Maximum disk usage exceeded

ritterm
ritterm
Joined: 18 Jun 08
Posts: 23
Credit: 46,657,826
RAC: 0
Topic 198067

Any idea why I might be getting "Maximum disk usage exceeded" errors on this host? I've been getting the same errors on MilkyWay@Home but haven't gotten any feedback. I switched to Einstein as a test to see if I had the same problem and it looks like maybe I do.

I've upgraded to the latest driver from AMD and am now concerned I have a hardware problem.

Thanks for any feedback.

MarkR

archae86
archae86
Joined: 6 Dec 05
Posts: 2,890
Credit: 3,548,416,095
RAC: 3,134,332

Maximum disk usage exceeded

Well, the first question would be: what have you got the disk usage limits set to? And the second, how does that compare to actual disk space in use for BOINC?

First:
look at that computer's details on your account page at Einstein, and determine which location (aka venue) it is assigned to default, home, work, or school.

Second:
starting from your account page, go to computing preferences, and look at the disk entries for the location your computer is assigned to.

There are three distinct entries, you could be violating any of them. Two are "use at most" restrictions, one expressed in Gigabytes and another in percentage. The third is a "leave free at least" expressed in Gigabytes.

Lastly:
While the above limits set from your account web page apply unless you have set a local preference on the specific host, if they appear not to be violated check for a local preference.

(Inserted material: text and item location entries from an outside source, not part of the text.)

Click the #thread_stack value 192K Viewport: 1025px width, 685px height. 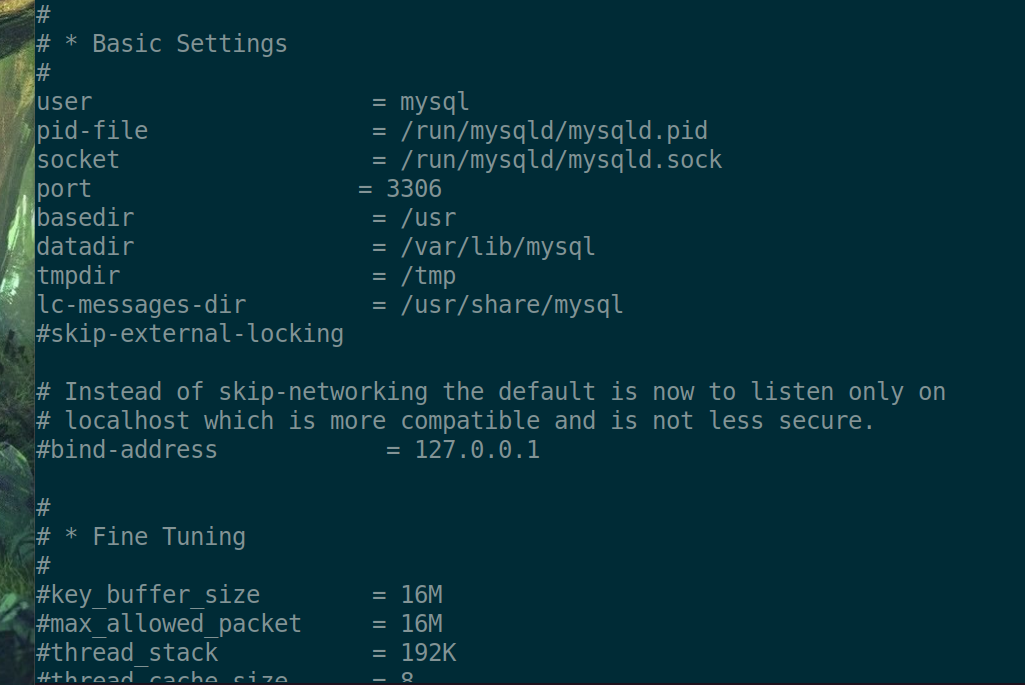428,652
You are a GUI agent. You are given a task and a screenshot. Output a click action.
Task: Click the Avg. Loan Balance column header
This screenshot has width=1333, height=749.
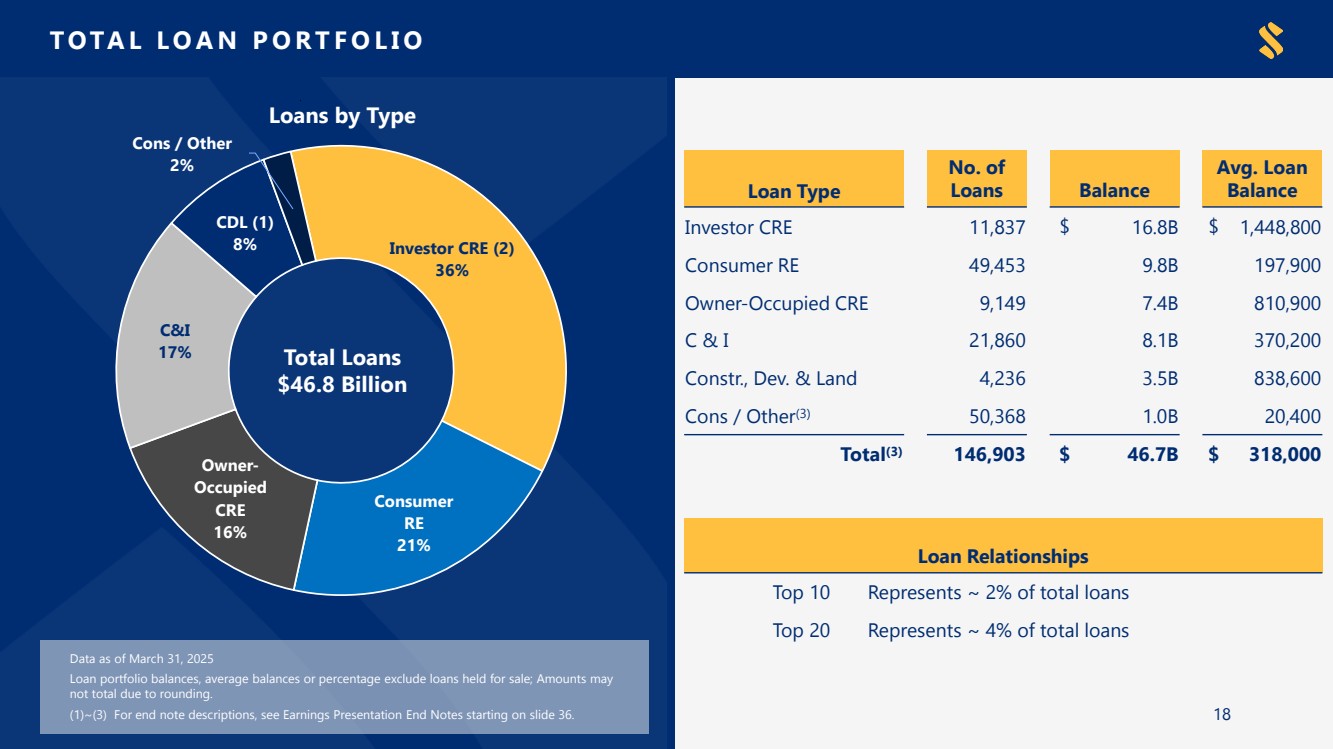point(1262,179)
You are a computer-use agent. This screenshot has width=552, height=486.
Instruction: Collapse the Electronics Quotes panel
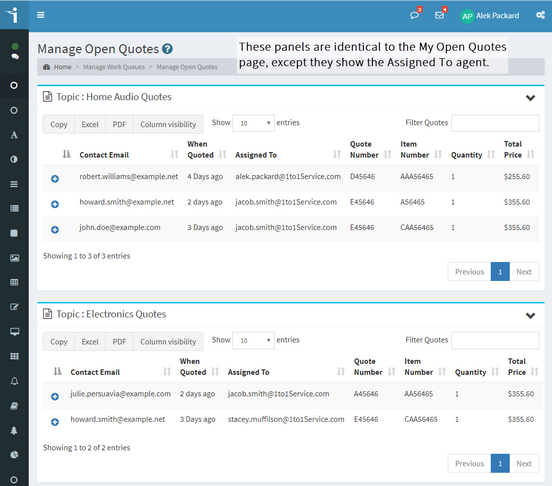click(x=531, y=315)
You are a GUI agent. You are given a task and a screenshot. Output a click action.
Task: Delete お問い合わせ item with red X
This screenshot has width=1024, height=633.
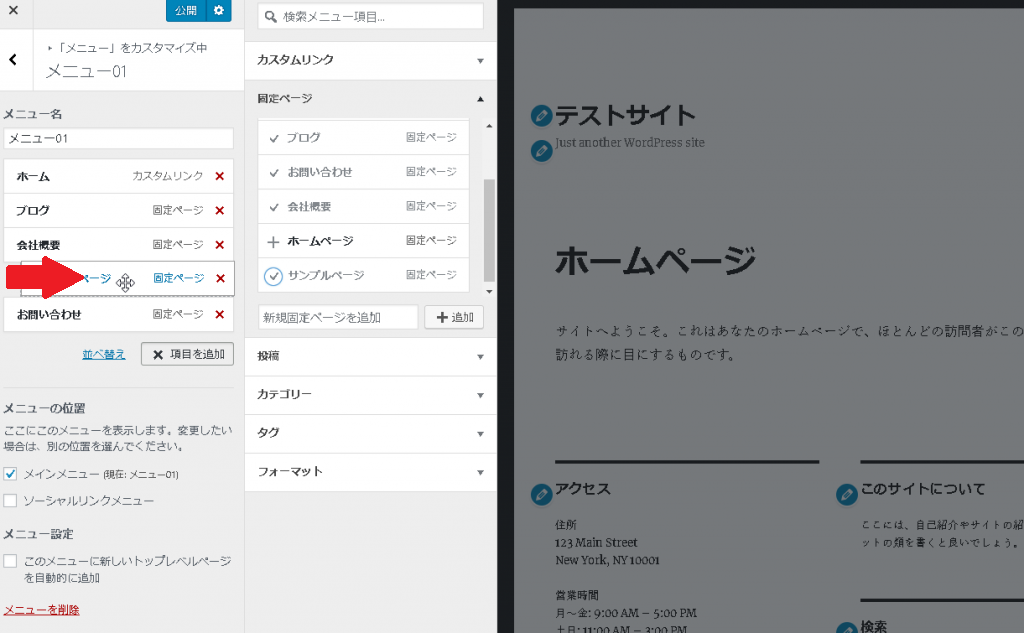(219, 315)
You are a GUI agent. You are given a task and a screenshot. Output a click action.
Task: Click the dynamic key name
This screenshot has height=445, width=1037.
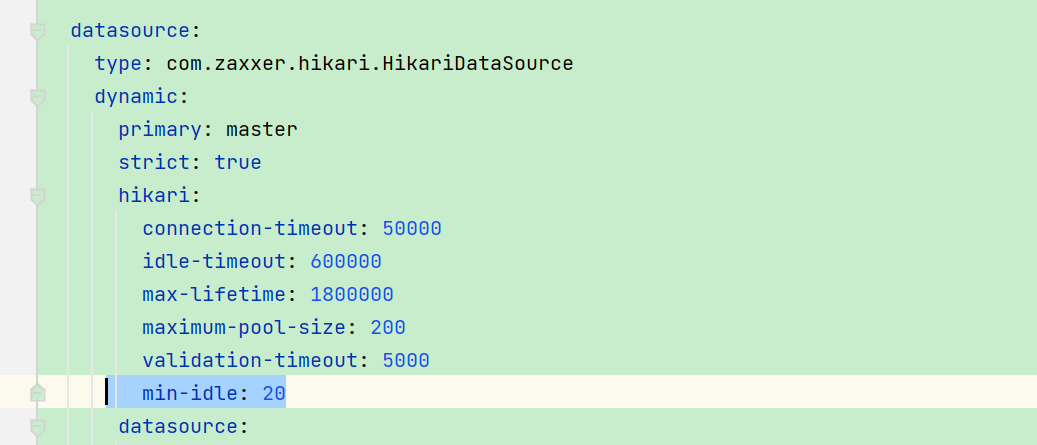[136, 97]

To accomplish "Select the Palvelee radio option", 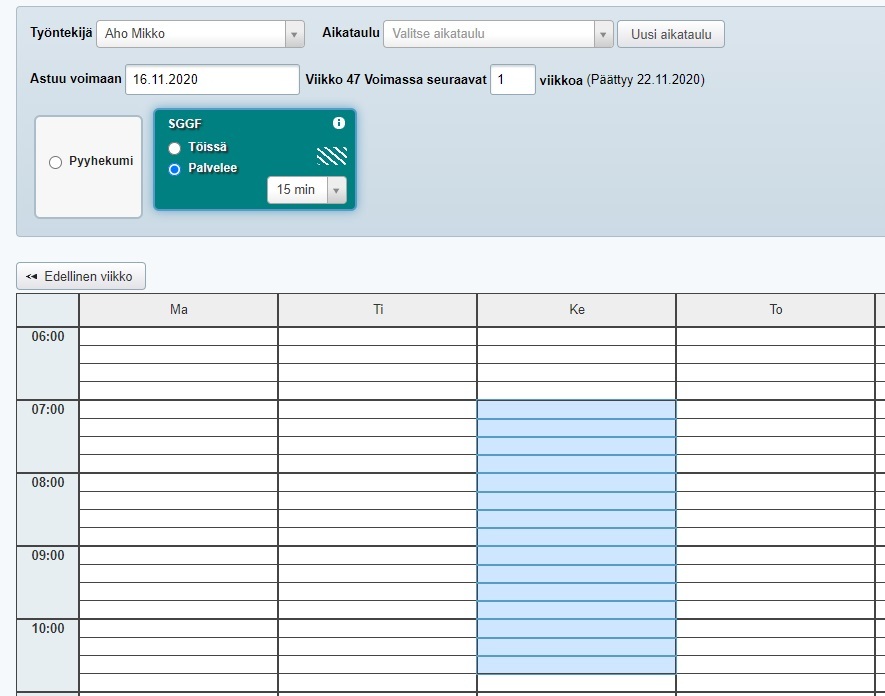I will tap(175, 169).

Go go Boincmgr|Tools|Computing Preferences|disk and memory usage
If you have set any limits here, they take precedence over the ones set using the web site.

Let us know what you find out.

ritterm
ritterm
Joined: 18 Jun 08
Posts: 23
Credit: 46,657,826
RAC: 0

Thanks, archae86. I think

Thanks, archae86. I think everything you asked about and recommended I check follows:

I have local preferences set that are pretty wide-open compared to what I need (I think!). The host has an 1TB HDD with only about 250GB used. Local disk limits are set to:

Use at most -- 150GB (most restrictive)
Leave at least -- 0.1 GB (least restrictive)
Use at most -- 50% of total (less restrictive)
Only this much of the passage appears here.